On an August night in 1980, we made a fumbling attempt to find our way back to each other. Our evening included drugs and drink and voices and visions, a lot of water and a dog. Later, we’d look back on it as a time of preparation that failed in most ways but succeeded in a few, which helped us endure the loss to come. The story of this night forms a sort of pendant to our early history. [2. Alchemy]
As Bianca drove from state to state while meaning only to reach Boston, she’d been thinking about the dead. The road beyond the cone of her headlights had been as black as a lake, and from the corner of one eye she had seen faces: Suky, Agnes — almost as if Rose had been beside her in the car. This had suggested a plan to her, for which she needed Rose’s help. By ‘the time she arrived at the institute’s low white building, she was bursting with things to say. But before she could reach her sister, a man in a uniform stopped her in the lobby.
“Miss?” he said politely. “Miss?”
He blocked her with his body. “I’m sorry,” he said. “Visitors must be accompanied past this point. May I ring someone’s office for you?”
“My sister,” Bianca said.
“And your sister would be?”
“ Rose, ” Bianca said huffily.

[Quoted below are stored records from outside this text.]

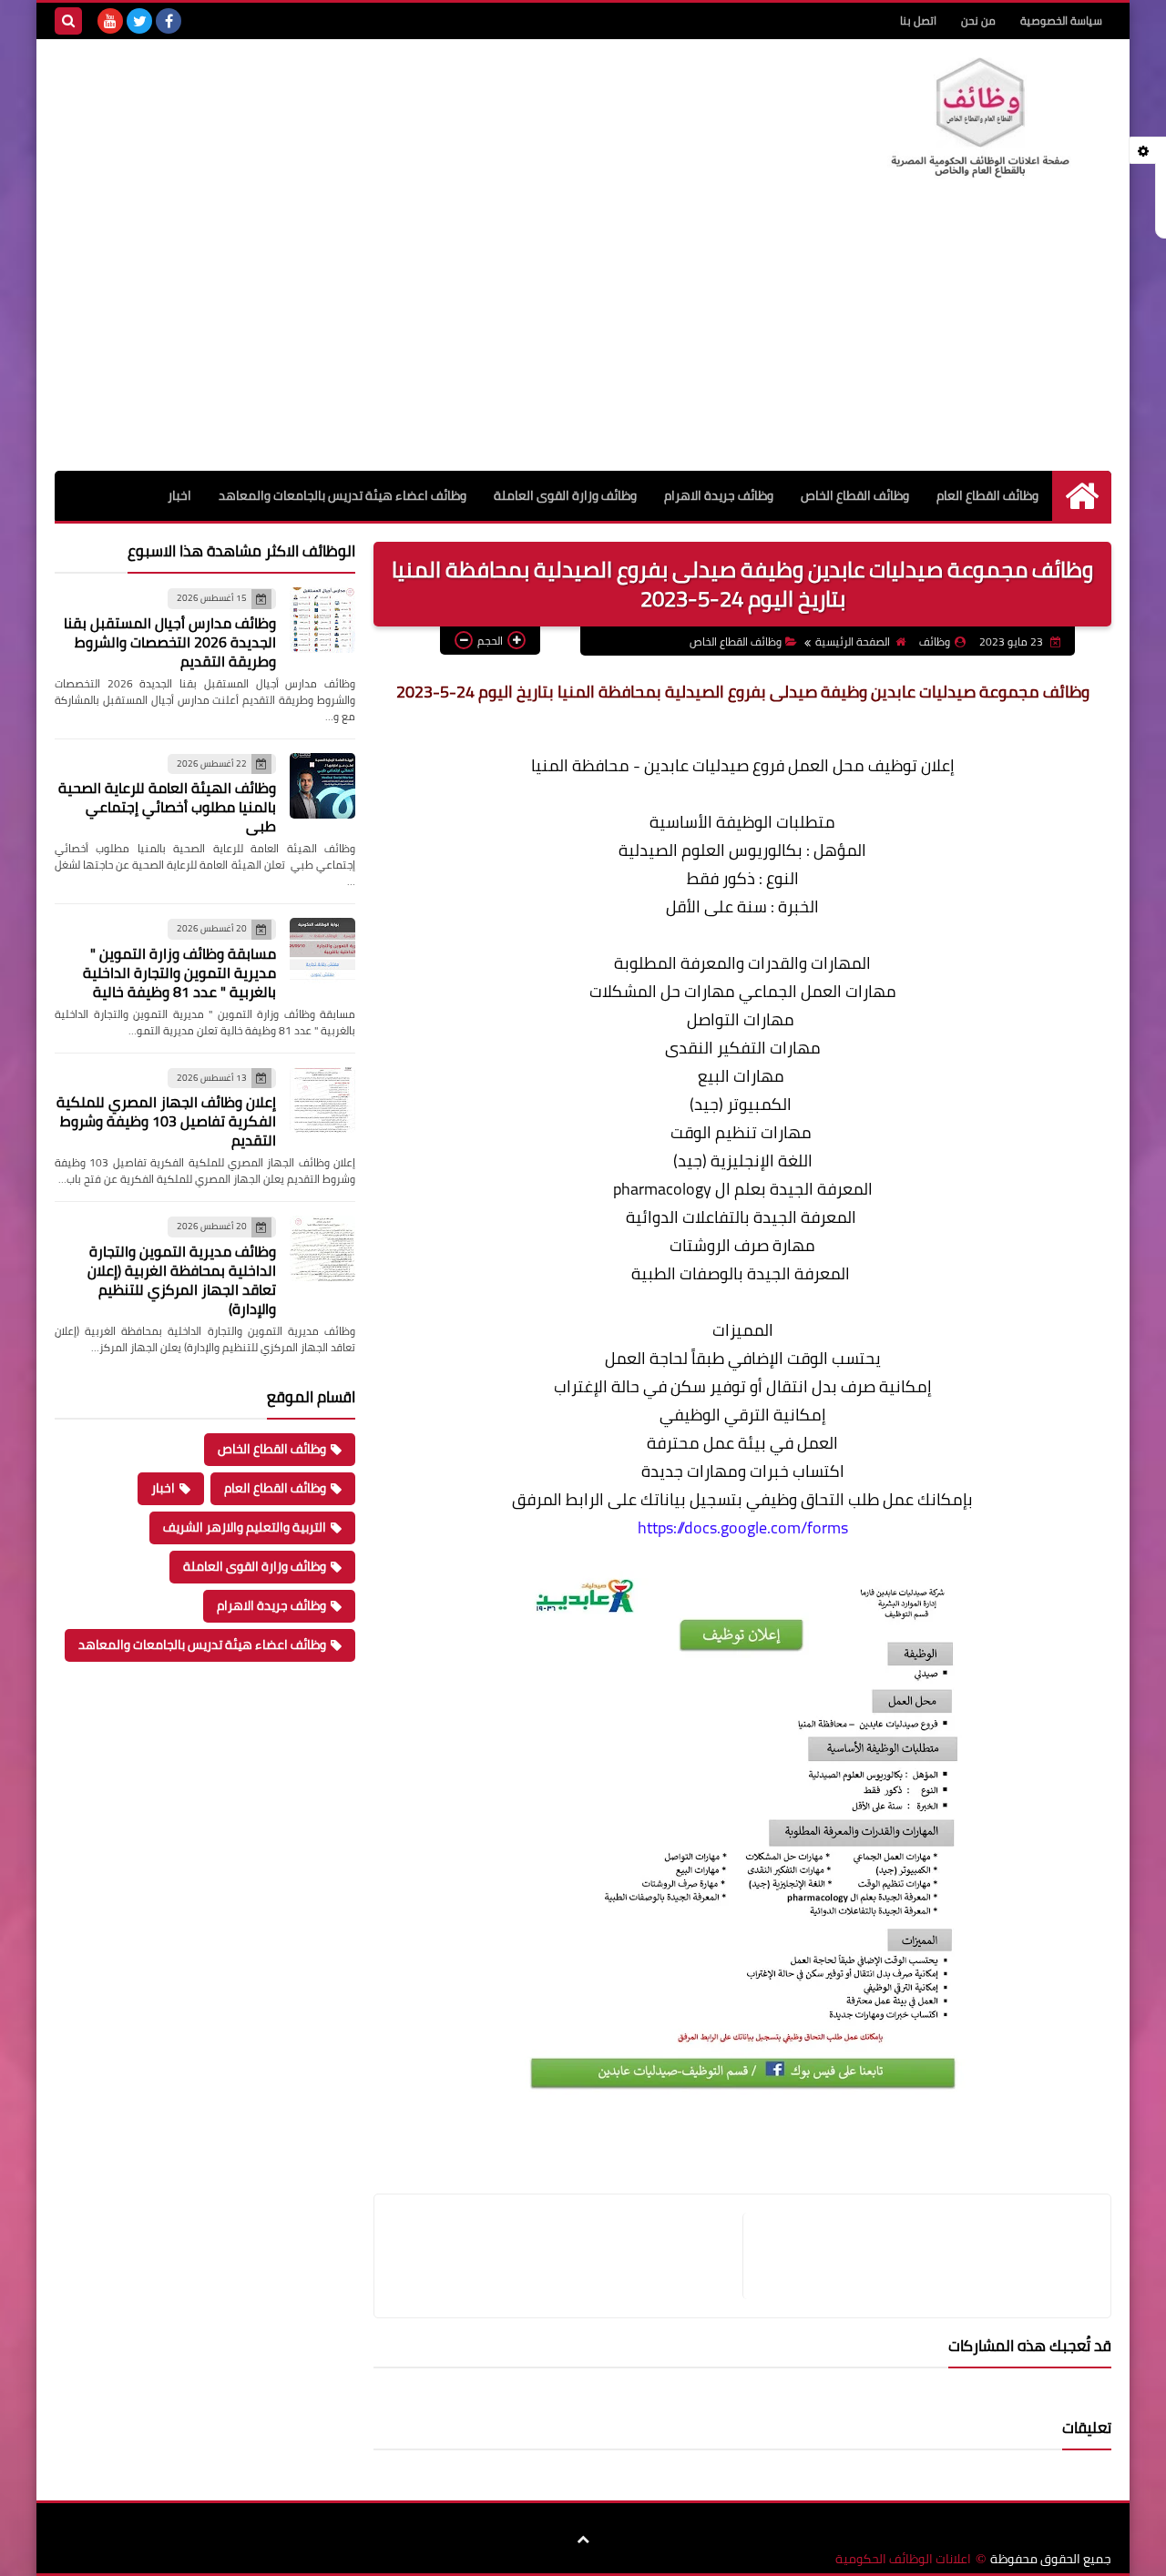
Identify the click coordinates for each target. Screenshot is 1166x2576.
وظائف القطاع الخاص (855, 495)
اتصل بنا (918, 20)
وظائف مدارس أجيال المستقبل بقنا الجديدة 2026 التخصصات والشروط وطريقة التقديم (170, 642)
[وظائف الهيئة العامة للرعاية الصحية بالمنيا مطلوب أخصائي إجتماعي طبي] (322, 786)
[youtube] (110, 21)
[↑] (583, 2539)
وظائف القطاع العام (987, 495)
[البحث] (68, 21)
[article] (567, 2256)
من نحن (978, 20)
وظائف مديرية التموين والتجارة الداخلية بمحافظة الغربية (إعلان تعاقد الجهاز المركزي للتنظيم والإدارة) (181, 1279)
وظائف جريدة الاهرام (718, 495)
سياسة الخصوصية (1061, 20)
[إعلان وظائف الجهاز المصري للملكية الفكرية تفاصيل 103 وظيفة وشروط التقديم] (322, 1100)
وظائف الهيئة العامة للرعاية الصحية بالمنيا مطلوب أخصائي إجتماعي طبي (167, 807)
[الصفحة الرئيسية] (1081, 496)
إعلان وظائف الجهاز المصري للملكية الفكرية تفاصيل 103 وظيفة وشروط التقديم (166, 1121)
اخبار (179, 495)
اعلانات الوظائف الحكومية (903, 2559)
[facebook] (168, 21)
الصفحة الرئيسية (852, 641)
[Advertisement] (583, 334)
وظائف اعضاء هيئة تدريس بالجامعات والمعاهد (342, 495)
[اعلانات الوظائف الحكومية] (979, 118)
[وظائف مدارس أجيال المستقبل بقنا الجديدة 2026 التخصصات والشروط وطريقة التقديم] (322, 620)
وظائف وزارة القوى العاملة (565, 495)
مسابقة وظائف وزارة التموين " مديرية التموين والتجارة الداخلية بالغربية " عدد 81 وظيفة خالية (179, 972)
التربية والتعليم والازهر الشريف (244, 1527)
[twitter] (139, 21)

When he still waited she said, “Rose Marburg. ”
The man took her name and repeated it into the phone. A few minutes later a pair of doors opened with a hermetic sigh and Rose appeared in the lobby. Her dark hair was cut very short; her hands were in the pockets of her long white coat and she had a nametag pinned to her chest. For a minute Bianca wasn’t sure who she was.
Rose, who’d run from the lab to the lobby as soon as she got the call, suspected trouble right away. “What is it with that guy?” Bianca said. “How come he couldn’t see we were sisters?” Then, as they passed dark labs and offices, Bianca described how she’d been brooding about Suky and the accident and their lumpy impossible childhood.
That old story, which Rose already knew. At the moment all she wanted to do was fend off Bianca’s rush of words.
“Isn’t it obvious?” Bianca said. Although she was tall and fair and Rose was dark and slight, she couldn’t understand why that man at the door hadn’t seen their resemblance at once.
“Wally,” Rose said to her babbling sister. “His name is Wally. He was just doing his job.”
“Wally, schmally,” Bianca said. “He should have known who I was. When did you cut your hair so short?”
Rose led Bianca into her lab. Gleaming benches and rows of glassware; a tidy office in which a computer screen glowed. She didn’t stop to show Bianca all the gadgets in the lab; Bianca had been here before and knew how to use them as well as Rose did herself. In her office she guided Bianca to a chair. “I wasn’t expecting you,” she said, interrupting Bianca mid-sentence. “Is everything all right?”